Diners are given access to the Germaine Cazenave Wells Mardi Gras Museum. Mardi Gras or 'fat Tuesday', the day before Ash Wednesday, is the huge carnival that takes over the French Quarter for a week.
Explore the carnival's glamorous history at the mini-museum, named after the daughter of a local landowner said to have reigned as queen of more than 22 Mardi Gras balls from 1937 to 1968. Fabulously lavish costumes are displayed alongside memorabilia.
Stunning gardens open daily in the Museum Of Modern Art and house more than 90 works of modern sculpture - and they're free.
New Orleans is said to be one of the most haunted cities in the world - that's what you'll be told if you join a walking tour in the French Quarter.

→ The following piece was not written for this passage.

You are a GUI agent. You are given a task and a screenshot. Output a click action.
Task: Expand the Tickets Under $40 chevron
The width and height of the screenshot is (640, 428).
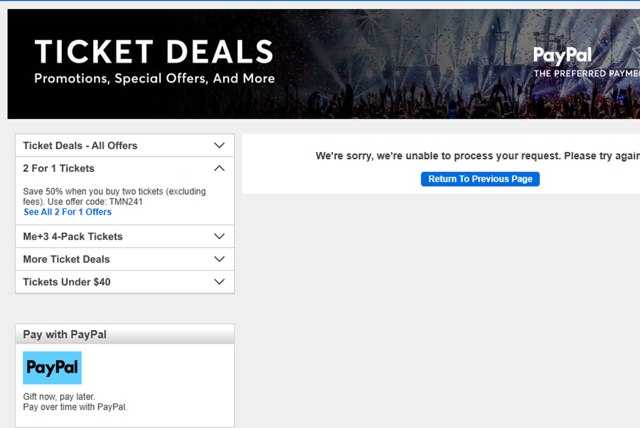click(x=220, y=282)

Stories of the 'walking dead' may come from the fact that it's impossible to bury bodies in the swampy ground - and during hurricanes, corpses resurfaced and 'flew' through the air.
The solution? Entombing the dead in cemeteries that resemble small marble villages. Lafayette Cemetery No.1, in the Garden District, is one of the most hauntingly beautiful.
About half of New Orleans sits below sea level but began to sink only as a result of 18th century settlers building on the marshy land.
Get a flavour of what they must have faced then by taking a 40-minute drive to Barataria Preserve, a swampland within the Jean Lafitte National Historical Park. If you're lucky (we were), you'll glimpse alligators basking in the sun.
Tucking into a plate of pillowy, square doughnuts called beignets, washed down with a cafe au lait, is a New Orleans tradition.Many places serve them, but the 24-hour Cafe du Monde wins the taste test.
Another New Orleans classic is the po boy. These sandwiches are said to have been invented in makeshift kitchens during a streetcar drivers' strike in the 1920s. When a worker came to get one, the cry would go up in the kitchen: 'Here comes another poor boy!' And the name stuck, eventually becoming 'po boy'.
Branches of Killer Po Boys serve everything from traditional beef and dripping to shrimp and avocado.